- [Exercise description]: Revise the section of the banking innovation text that begins with "Two Paths, Same" and ends with "cross-border payment experiences.", putting "in America" in place of "stateside".

Here’s the thing about banking innovation: it’s always been held back by what’s already there. At many institutions, 60-70% of technology spend still goes toward maintaining outdated systems instead of building new capabilities. That’s an enormous drain on resources that could otherwise fuel transformation. Basically, banks are trying to build Formula 1 cars while towing boat anchors. The traditional build-versus-buy debate is giving way to a more urgent question: what reduces the operational drag of the past the fastest? When you’re spending that much just keeping the lights on, no wonder innovation has historically moved at a glacial pace.

Two Paths, Same Destination

Innovation still looks different depending on which side of the Atlantic you’re on. London’s concentrated financial ecosystem enables alignment and execution at speeds that are difficult to match in the US. American innovation tends to happen in bursts across multiple power centers – it’s messier but often more industry-shaping. Payments might feel smoother in the UK, while experimentation moves faster stateside. But agentic AI is pushing both markets toward a shared trajectory. Banks, insurers, neobanks, and fintech challengers are all confronting the same pressures: modernize infrastructure, collapse friction, and deliver digital experiences that feel instantaneous. The gap is narrowing quickly, which is good news for everyone tired of broken cross-border payment experiences.

The Semantic Solution

The next phase centers on semantic knowledge graphs and architectures designed to unify decades of institutional memory. Think of it as creating a Google Maps for all the bank’s accumulated knowledge and processes. With this foundation, agentic systems can navigate deeply entangled environments and automate processes that once required teams of specialists. This approach accelerates modernization by orders of magnitude because it actually works with the legacy reality rather than pretending banks can start from scratch. Solving legacy system challenges while controlling risk becomes more manageable when you have intelligent systems that understand context and relationships. It’s like giving the AI a master key to the entire organizational memory.

- [Entries provided]:
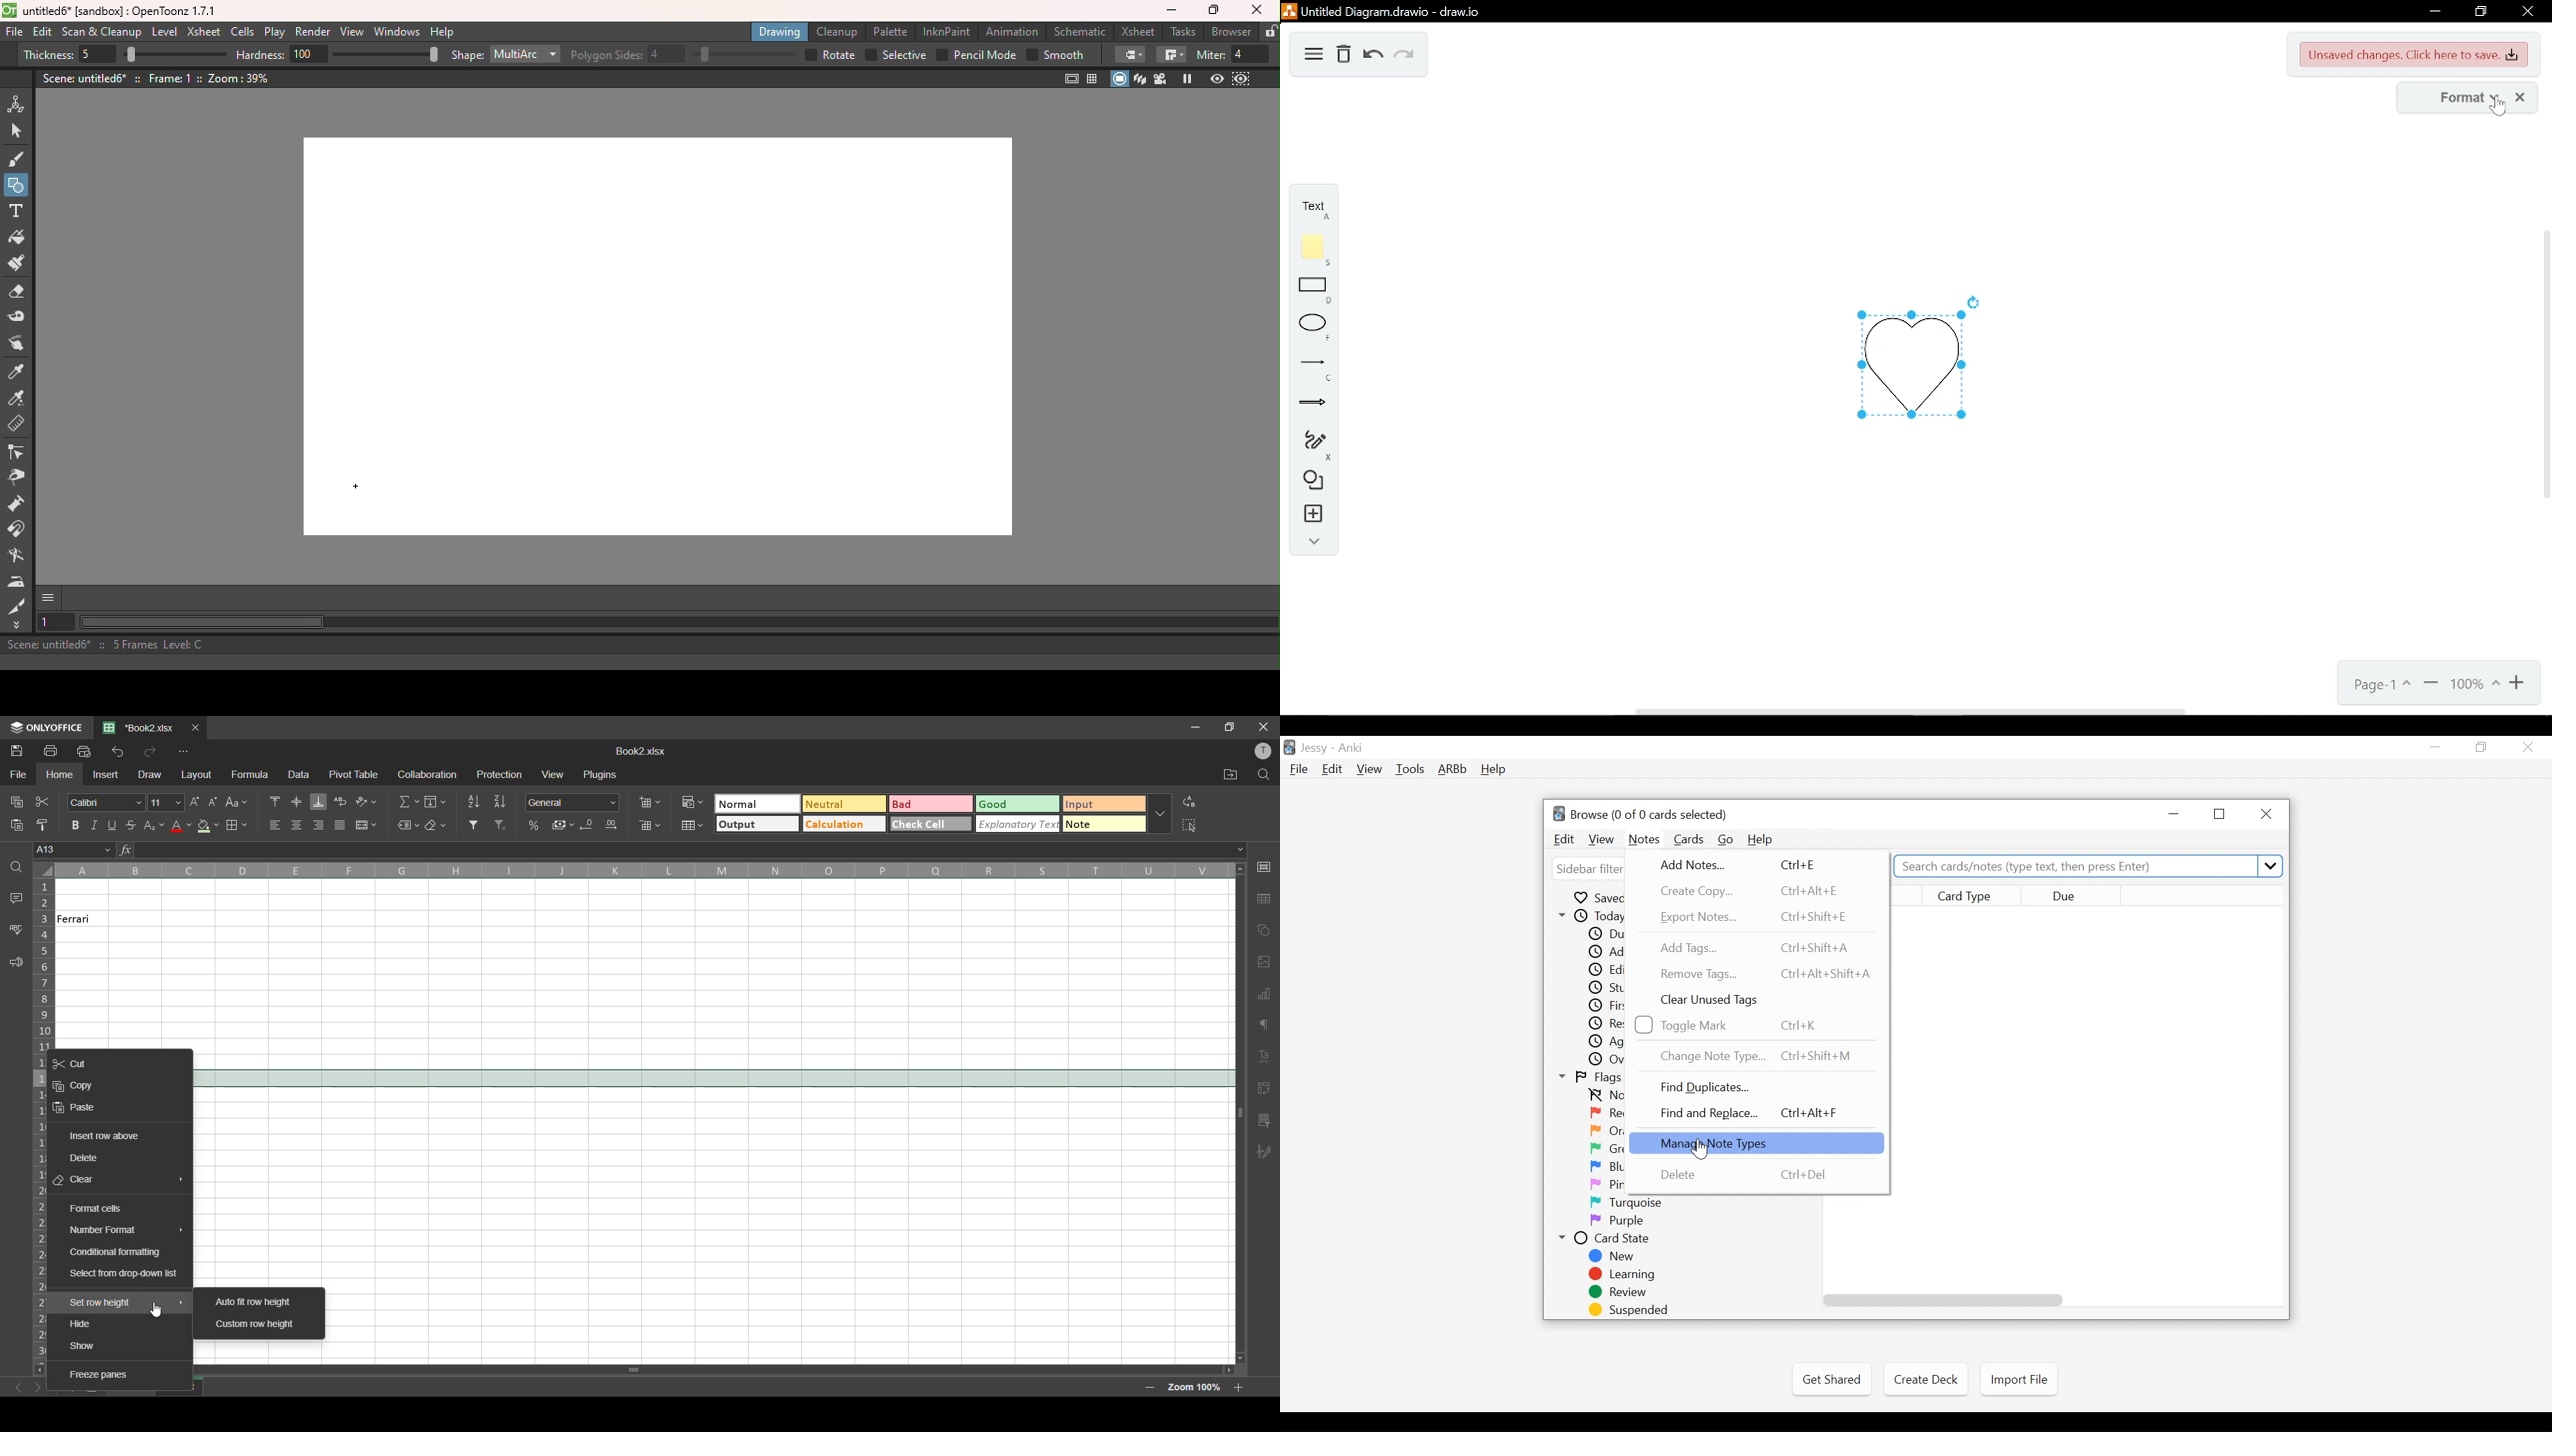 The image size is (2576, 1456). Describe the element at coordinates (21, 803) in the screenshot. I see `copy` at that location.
---
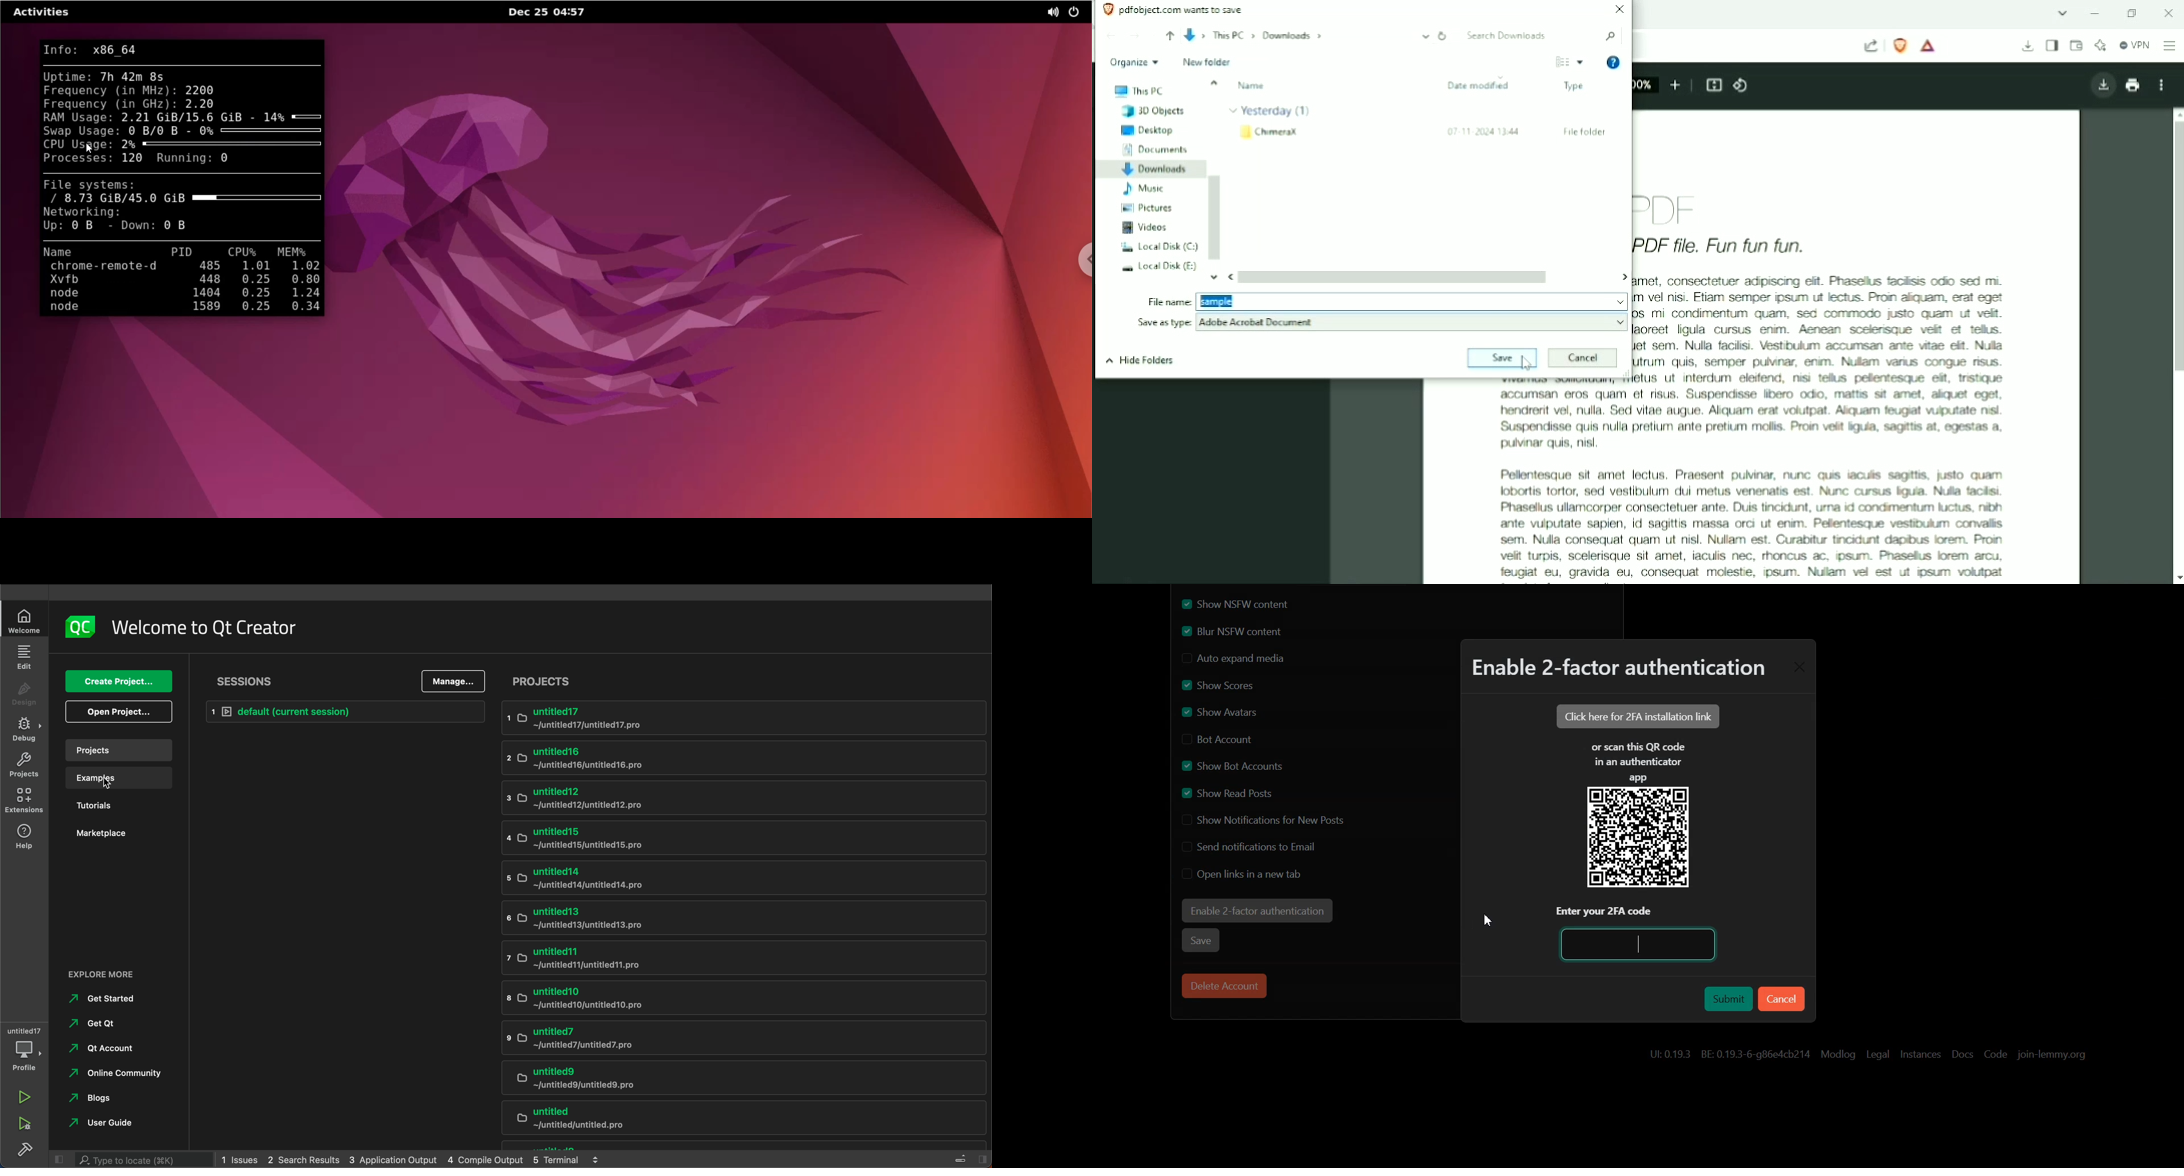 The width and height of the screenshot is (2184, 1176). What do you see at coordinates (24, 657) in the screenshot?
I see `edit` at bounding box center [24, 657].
---
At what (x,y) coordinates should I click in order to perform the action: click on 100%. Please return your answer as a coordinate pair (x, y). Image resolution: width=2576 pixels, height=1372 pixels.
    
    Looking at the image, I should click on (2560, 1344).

- [Exercise response]:
Two Paths, Same Destination

Innovation still looks different depending on which side of the Atlantic you’re on. London’s concentrated financial ecosystem enables alignment and execution at speeds that are difficult to match in the US. American innovation tends to happen in bursts across multiple power centers – it’s messier but often more industry-shaping. Payments might feel smoother in the UK, while experimentation moves faster in America. But agentic AI is pushing both markets toward a shared trajectory. Banks, insurers, neobanks, and fintech challengers are all confronting the same pressures: modernize infrastructure, collapse friction, and deliver digital experiences that feel instantaneous. The gap is narrowing quickly, which is good news for everyone tired of broken cross-border payment experiences.